— Aim of the task —
Count the lines in the data below that contain the string "icon", treating case as significant. Reply with that number only.

— Extracted data —
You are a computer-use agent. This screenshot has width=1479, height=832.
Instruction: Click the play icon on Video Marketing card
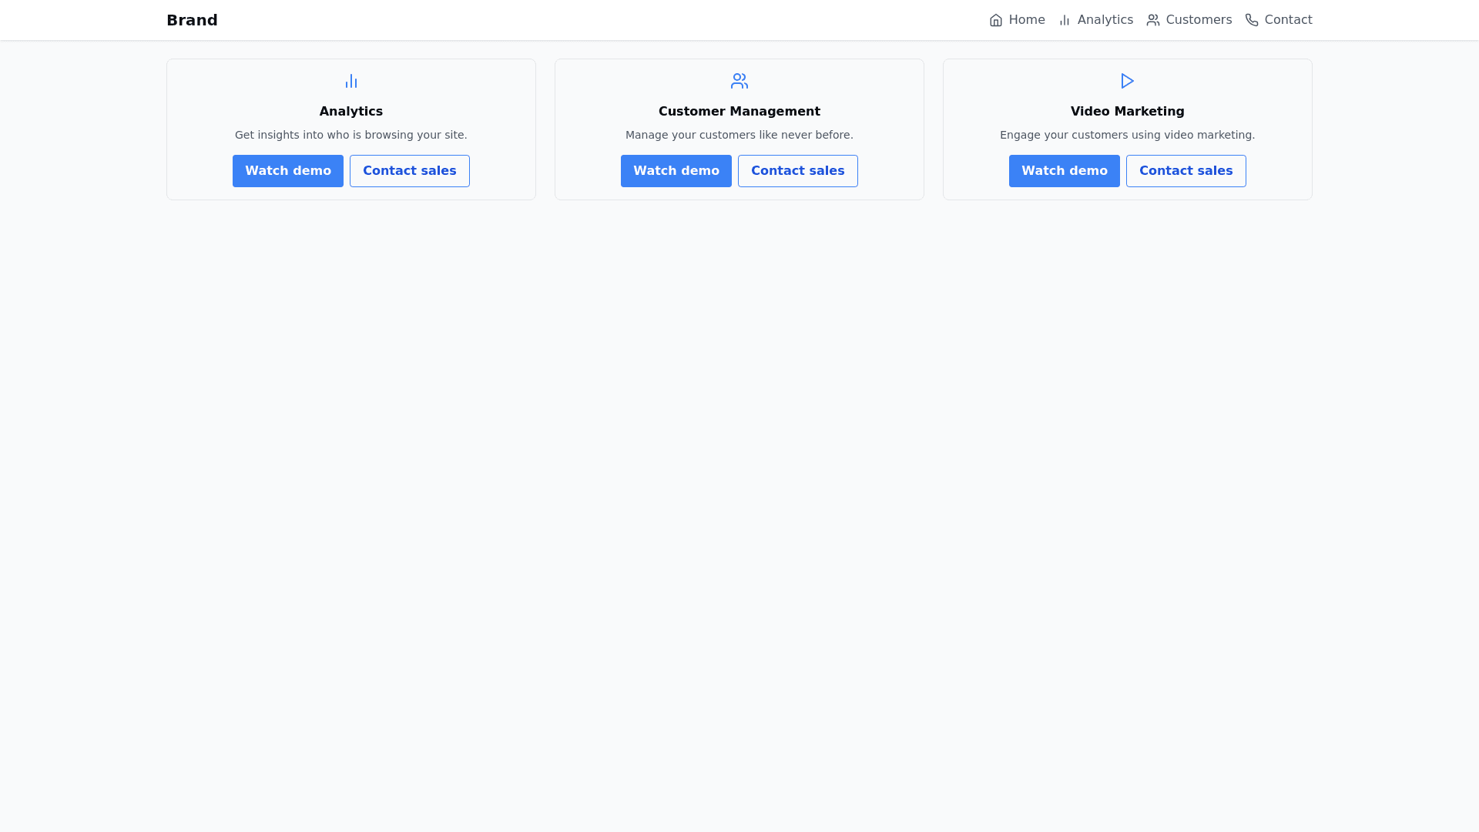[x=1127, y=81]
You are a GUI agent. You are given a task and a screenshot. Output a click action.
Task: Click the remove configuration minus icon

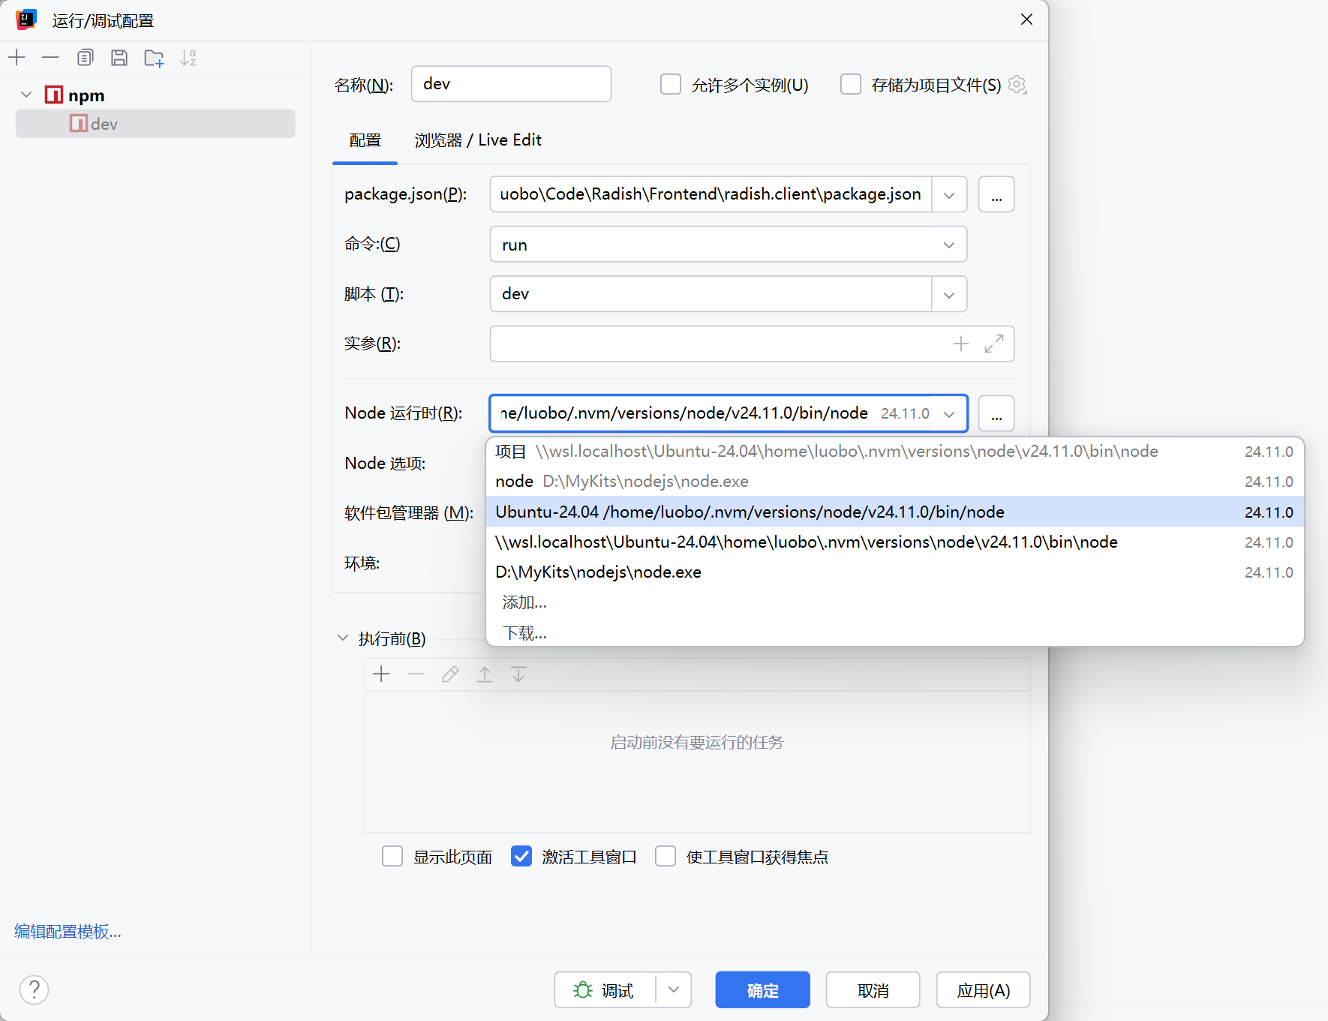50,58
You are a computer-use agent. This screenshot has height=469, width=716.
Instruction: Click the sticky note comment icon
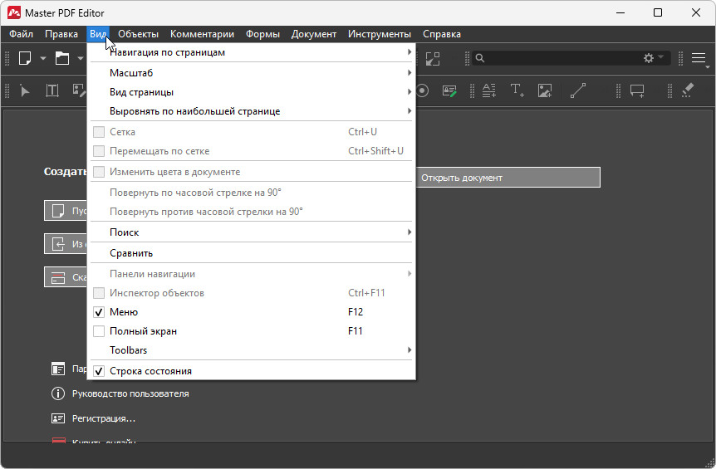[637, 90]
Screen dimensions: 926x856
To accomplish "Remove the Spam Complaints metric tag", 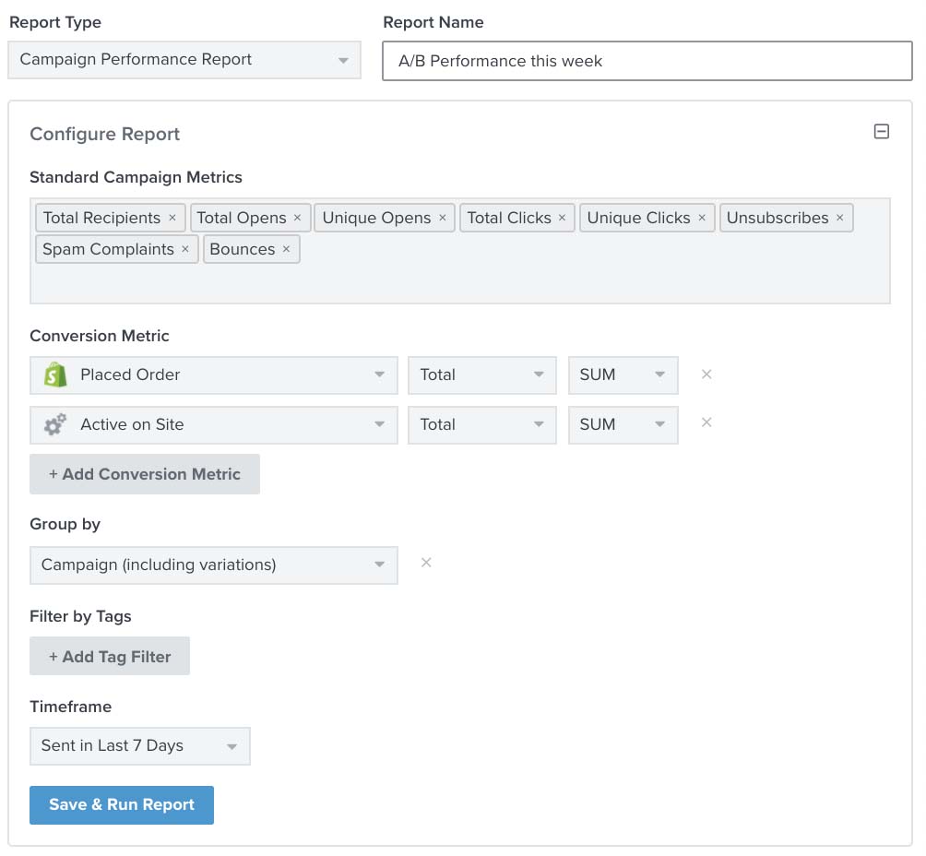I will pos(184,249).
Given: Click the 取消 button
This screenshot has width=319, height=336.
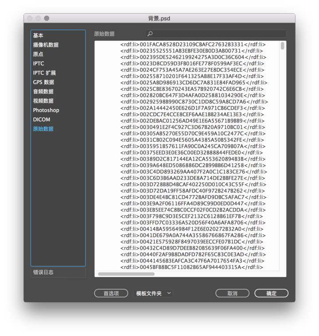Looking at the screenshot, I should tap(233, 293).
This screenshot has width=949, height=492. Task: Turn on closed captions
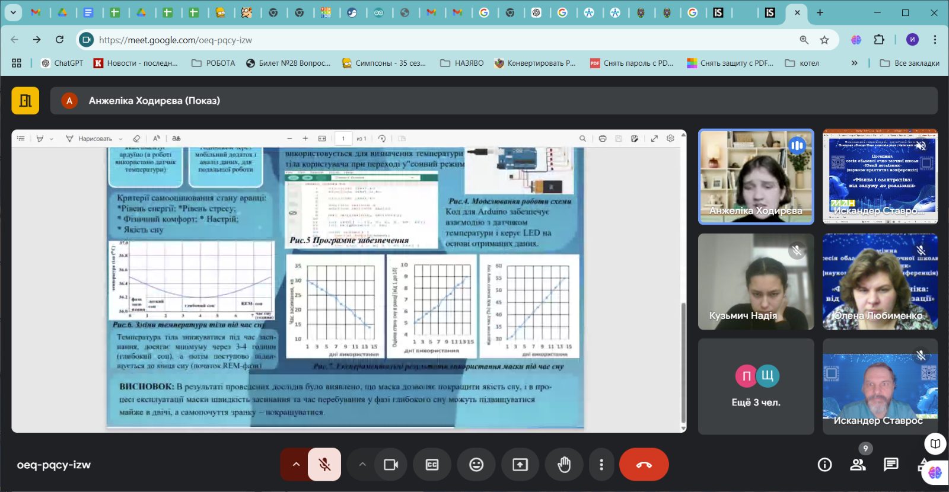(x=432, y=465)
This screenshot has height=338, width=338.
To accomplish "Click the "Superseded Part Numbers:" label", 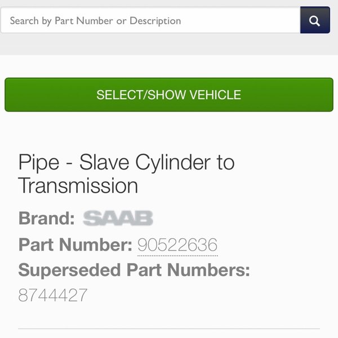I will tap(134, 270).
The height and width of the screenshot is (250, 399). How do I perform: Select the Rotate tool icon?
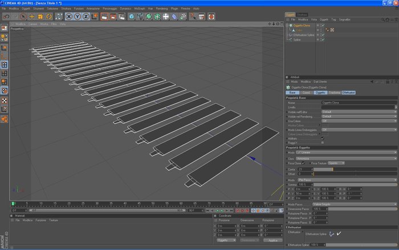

— Complete output —
4